How many lines below contain the word "width"? Give only the number.
------ PROVIDED ENTRIES ------
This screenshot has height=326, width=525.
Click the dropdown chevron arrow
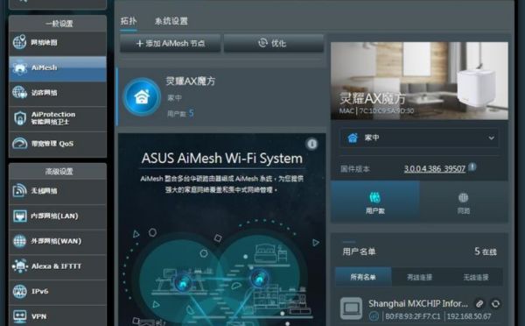point(491,138)
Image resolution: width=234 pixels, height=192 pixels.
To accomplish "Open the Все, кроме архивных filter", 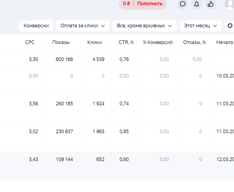I will point(144,26).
------
• _RESPONSE AREA_
2